Moreover, this study elucidated that the abundance of opportunistic pathogens like Citrobacter increased in OLP patients compared with that in HC participants, and Citrobacter was positively related with severity of OLP. Similarly, in a previous study, higher abundance of Citrobacter freundii was associated with increased epithelial damage [39]. Perhaps it plays an important role in the progression of OLP disease even may play a part in its malignancy. Citrobacter was found to be one of the main microbes isolated from the oral squamous cell carcinoma sites [40], and supplementation of diet with LAB may reverse this phenomenon. As per animal studies, Citrobacter rodentium is a pathogen that can cause mucosa inflammation. In contrast, probiotic strains Lactobacillus reuteri and Lactobacillus acidophilus can relieve the severity of Citrobacter rodentium infections [41, 42]. However, longitudinal studies are required to establish whether Citrobacter can be used an indicator of OLP deterioration.

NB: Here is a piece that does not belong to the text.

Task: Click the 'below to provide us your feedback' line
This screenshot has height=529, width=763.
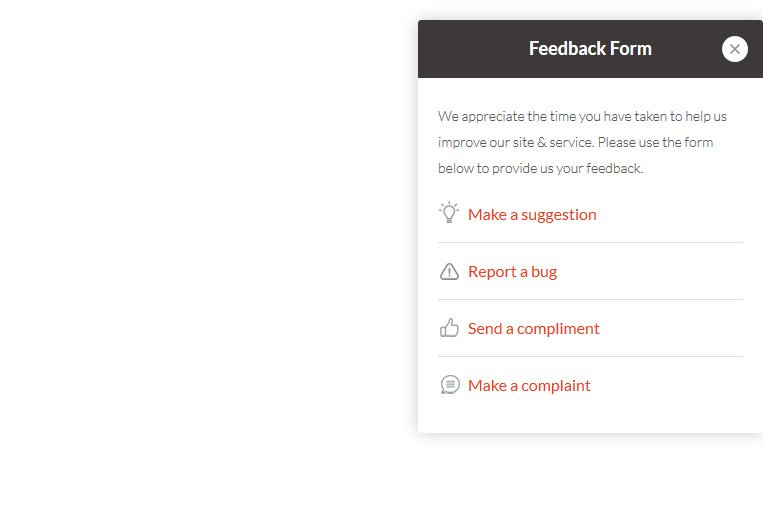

Therefore, in the present study, we elucidated that the decrease in the abundance of LAB could play a role in the onset or progression of OLP. However, 16 S rRNA sequencing is not suitable for identification at the species level, and other precise techniques should be developed to investigate the role of specific species in the pathogenesis of OLP; this could also help in the development of a probiotic-based treatment strategy for OLP.